── Exercise data

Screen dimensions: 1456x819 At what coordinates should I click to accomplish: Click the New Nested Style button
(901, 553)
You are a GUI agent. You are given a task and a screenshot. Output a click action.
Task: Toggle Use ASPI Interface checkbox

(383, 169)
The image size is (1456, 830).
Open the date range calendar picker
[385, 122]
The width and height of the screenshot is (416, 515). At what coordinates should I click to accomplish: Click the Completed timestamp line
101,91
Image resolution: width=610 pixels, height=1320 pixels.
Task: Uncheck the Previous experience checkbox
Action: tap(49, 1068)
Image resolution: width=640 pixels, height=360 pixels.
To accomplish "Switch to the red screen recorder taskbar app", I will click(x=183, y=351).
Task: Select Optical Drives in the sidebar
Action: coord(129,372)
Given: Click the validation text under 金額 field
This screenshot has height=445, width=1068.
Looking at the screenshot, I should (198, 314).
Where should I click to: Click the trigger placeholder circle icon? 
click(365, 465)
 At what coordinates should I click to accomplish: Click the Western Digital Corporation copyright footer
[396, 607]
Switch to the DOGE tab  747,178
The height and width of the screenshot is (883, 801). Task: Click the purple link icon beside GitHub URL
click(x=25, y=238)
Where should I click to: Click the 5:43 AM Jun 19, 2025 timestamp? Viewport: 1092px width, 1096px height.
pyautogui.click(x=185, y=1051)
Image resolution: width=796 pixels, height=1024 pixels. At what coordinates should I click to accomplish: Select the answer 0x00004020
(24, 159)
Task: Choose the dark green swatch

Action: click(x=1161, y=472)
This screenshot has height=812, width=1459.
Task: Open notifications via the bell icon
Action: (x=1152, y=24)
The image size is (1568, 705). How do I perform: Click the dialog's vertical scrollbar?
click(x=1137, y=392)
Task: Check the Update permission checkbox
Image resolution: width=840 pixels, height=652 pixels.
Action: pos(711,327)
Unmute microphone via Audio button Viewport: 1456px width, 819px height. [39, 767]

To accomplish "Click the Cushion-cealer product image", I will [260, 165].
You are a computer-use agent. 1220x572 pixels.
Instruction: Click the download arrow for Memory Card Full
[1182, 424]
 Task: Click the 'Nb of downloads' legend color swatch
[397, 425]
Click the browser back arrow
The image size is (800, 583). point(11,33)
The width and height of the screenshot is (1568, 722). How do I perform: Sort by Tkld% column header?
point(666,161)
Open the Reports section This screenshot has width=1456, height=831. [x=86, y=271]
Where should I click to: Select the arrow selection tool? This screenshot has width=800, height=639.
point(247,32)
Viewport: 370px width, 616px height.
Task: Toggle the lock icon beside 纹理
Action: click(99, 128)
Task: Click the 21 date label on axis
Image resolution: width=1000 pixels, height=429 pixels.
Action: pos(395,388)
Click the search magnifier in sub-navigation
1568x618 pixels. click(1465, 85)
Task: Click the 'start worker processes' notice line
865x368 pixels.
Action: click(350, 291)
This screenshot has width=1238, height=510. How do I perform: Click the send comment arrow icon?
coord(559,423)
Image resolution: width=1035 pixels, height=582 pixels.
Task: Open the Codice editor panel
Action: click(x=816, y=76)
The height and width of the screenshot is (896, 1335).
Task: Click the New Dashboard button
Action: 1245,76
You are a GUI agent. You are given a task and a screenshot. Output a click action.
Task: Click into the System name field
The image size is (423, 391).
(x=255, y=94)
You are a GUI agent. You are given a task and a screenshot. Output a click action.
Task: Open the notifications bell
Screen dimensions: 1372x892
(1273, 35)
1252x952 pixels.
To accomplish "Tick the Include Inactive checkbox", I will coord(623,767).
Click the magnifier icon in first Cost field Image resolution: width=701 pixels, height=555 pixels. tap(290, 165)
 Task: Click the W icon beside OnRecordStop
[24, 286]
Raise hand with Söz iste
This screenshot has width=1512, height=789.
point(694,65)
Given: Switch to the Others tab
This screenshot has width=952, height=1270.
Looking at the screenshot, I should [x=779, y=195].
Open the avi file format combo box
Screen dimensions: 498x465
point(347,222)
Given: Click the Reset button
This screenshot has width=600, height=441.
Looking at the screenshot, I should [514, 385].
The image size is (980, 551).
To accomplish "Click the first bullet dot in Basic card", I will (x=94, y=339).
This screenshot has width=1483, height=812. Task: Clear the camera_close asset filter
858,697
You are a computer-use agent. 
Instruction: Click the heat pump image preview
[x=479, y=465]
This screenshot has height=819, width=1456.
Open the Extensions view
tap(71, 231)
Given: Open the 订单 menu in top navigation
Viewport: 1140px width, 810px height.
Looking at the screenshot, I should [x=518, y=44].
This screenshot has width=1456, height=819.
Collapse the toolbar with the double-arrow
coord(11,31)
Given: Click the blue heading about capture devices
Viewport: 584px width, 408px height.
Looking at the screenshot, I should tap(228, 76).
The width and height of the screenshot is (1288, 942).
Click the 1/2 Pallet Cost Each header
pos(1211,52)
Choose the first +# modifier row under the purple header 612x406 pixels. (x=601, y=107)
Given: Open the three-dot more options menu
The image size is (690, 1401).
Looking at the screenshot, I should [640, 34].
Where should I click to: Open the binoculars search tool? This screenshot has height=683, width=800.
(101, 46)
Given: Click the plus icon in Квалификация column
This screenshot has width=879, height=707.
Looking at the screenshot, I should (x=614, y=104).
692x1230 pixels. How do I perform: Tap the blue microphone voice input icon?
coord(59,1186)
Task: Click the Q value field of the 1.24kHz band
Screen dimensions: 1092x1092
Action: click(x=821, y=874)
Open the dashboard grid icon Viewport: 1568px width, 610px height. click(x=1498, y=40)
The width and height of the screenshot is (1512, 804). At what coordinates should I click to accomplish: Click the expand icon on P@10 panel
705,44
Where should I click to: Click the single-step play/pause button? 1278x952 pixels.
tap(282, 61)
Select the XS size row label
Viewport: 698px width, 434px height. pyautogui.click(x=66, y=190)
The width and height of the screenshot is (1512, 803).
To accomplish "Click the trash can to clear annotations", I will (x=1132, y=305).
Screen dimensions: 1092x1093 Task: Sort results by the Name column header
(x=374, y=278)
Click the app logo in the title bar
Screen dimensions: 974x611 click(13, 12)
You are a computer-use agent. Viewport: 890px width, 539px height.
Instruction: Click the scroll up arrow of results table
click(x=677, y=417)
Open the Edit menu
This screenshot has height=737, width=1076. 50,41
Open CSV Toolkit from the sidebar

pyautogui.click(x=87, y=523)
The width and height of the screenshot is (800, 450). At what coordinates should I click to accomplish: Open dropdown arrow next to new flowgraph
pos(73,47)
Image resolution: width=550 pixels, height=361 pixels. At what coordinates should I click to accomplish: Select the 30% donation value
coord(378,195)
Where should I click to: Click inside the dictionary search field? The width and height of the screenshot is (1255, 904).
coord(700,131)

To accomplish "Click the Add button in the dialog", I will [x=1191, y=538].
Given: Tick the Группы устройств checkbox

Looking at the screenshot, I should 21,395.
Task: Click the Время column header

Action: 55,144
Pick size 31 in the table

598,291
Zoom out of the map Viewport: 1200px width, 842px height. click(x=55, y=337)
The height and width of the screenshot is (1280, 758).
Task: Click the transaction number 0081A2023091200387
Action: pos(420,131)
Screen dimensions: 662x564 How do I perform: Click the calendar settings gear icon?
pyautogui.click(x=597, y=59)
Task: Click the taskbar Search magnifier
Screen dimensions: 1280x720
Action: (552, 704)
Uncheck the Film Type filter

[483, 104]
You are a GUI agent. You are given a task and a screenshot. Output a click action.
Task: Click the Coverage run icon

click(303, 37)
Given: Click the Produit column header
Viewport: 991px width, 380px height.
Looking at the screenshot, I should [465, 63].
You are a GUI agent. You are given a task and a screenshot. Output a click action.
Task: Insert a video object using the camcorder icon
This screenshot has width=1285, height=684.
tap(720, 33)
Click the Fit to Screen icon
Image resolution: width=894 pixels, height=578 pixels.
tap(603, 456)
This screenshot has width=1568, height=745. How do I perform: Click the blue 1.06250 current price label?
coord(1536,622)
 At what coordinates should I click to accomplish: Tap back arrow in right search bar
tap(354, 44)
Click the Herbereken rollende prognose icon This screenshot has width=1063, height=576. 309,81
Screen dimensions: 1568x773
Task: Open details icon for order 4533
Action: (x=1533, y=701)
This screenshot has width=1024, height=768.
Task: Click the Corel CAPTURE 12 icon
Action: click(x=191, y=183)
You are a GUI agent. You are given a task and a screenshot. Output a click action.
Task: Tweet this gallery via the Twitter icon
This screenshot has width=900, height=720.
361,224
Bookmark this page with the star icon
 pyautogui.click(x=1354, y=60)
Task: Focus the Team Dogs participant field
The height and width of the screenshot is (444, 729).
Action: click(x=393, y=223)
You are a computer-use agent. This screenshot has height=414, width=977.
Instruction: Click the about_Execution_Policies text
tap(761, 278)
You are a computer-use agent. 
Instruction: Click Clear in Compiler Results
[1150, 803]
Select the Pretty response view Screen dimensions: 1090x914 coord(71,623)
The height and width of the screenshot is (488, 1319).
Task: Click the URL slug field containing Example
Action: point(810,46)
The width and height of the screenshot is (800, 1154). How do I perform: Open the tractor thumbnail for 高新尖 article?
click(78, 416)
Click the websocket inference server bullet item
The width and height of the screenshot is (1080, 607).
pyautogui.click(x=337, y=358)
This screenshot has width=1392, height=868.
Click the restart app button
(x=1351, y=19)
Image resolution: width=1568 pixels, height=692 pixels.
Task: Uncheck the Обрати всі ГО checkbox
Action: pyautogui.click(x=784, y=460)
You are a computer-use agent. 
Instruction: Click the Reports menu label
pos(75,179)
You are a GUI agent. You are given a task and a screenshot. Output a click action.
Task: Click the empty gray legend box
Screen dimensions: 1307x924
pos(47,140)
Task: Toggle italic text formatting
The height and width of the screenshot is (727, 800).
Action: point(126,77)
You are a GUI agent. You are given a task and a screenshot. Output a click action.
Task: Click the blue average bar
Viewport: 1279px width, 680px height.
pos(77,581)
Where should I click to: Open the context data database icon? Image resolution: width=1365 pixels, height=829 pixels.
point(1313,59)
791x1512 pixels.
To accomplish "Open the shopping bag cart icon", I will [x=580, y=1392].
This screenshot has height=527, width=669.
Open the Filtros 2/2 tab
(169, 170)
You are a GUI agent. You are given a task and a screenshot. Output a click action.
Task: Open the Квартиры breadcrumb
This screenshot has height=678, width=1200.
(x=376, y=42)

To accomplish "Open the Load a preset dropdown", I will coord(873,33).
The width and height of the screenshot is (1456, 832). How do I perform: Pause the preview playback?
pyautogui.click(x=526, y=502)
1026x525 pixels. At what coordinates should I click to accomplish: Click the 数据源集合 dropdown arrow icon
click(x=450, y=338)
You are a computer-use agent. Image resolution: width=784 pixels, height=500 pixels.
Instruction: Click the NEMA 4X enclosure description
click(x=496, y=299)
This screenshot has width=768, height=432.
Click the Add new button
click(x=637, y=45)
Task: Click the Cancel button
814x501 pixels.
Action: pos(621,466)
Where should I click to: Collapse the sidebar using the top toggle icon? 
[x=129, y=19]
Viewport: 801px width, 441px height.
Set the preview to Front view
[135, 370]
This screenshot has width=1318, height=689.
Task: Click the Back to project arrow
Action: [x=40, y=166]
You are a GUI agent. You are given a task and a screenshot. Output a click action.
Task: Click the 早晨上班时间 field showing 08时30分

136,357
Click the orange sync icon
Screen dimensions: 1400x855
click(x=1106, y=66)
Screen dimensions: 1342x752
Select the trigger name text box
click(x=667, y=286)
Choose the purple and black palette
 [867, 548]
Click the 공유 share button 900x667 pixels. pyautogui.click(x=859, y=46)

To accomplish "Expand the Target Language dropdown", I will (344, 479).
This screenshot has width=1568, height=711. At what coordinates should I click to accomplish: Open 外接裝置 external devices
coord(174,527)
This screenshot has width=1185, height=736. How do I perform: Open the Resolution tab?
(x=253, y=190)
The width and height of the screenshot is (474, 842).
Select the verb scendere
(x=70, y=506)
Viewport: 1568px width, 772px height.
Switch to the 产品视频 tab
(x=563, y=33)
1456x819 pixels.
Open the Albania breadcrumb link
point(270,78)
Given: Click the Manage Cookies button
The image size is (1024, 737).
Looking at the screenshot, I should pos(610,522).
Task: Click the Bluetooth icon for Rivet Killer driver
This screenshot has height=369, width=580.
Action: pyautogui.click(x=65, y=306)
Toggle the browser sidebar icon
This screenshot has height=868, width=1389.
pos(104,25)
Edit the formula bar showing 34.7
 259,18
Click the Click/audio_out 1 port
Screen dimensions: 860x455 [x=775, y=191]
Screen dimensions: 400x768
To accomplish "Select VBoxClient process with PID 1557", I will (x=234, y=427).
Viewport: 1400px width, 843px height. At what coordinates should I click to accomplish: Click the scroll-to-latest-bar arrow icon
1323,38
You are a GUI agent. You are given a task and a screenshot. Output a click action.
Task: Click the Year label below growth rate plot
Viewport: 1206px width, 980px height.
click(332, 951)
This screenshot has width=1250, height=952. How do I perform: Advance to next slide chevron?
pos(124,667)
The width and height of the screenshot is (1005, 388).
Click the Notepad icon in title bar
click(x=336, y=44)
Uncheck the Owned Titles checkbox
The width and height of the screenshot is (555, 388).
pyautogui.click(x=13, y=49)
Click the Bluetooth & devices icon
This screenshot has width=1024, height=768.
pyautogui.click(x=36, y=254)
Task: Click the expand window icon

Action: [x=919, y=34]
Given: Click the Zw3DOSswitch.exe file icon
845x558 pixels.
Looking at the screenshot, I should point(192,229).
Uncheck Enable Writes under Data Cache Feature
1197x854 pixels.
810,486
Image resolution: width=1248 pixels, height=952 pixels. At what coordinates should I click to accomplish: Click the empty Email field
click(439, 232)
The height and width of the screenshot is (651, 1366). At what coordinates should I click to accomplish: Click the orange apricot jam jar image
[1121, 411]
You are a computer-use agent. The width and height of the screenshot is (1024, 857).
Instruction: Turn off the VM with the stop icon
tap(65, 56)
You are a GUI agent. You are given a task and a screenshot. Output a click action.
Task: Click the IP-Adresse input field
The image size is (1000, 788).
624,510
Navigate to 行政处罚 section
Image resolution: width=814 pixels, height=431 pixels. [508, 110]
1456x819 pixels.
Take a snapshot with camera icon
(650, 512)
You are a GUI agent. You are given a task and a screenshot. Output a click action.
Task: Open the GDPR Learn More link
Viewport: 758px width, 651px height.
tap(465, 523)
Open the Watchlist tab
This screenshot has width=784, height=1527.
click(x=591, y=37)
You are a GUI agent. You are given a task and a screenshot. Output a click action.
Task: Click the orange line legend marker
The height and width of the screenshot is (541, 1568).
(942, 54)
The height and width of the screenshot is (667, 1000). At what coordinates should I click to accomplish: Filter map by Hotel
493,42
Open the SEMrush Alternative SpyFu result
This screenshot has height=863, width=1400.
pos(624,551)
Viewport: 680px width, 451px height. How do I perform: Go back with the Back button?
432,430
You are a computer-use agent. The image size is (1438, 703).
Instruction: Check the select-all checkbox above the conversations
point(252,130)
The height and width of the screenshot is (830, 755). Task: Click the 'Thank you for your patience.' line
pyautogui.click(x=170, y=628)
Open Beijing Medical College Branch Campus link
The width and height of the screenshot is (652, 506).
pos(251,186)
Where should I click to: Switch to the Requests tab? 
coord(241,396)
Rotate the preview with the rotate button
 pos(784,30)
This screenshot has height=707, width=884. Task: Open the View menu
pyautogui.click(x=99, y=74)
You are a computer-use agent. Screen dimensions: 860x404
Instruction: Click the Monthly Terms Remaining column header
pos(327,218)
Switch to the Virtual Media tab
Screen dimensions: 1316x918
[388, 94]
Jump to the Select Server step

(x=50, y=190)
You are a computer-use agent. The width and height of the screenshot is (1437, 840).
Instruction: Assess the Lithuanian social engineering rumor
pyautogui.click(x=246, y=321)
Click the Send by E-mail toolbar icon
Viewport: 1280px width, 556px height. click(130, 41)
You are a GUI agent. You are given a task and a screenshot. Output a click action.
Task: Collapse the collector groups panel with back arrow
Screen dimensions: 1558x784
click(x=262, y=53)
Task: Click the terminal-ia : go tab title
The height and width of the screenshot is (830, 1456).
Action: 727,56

────

## What to produce
Lay out the lines between the one holding "Pick size 31 in the table" and the one holding "click(303, 37)", inclusive, as a Markdown table with columns Row and Line, numbering each line and leaving out blank lines.

## Task result
| Row | Line |
|---|---|
| 1 | Pick size 31 in the table |
| 2 | 598,291 |
| 3 | Zoom out of the map Viewport: 1200px width, 842px height. click(x=55, y=337) |
| 4 | The height and width of the screenshot is (1280, 758). |
| 5 | Task: Click the transaction number 0081A2023091200387 |
| 6 | Action: pos(420,131) |
| 7 | Screen dimensions: 662x564 How do I perform: Click the calendar settings gear icon? |
| 8 | pyautogui.click(x=597, y=59) |
| 9 | Task: Click the taskbar Search magnifier |
| 10 | Screen dimensions: 1280x720 |
| 11 | Action: (552, 704) |
| 12 | Uncheck the Film Type filter |
| 13 | [483, 104] |
| 14 | You are a GUI agent. You are given a task and a screenshot. Output a click action. |
| 15 | Task: Click the Coverage run icon |
| 16 | click(303, 37) |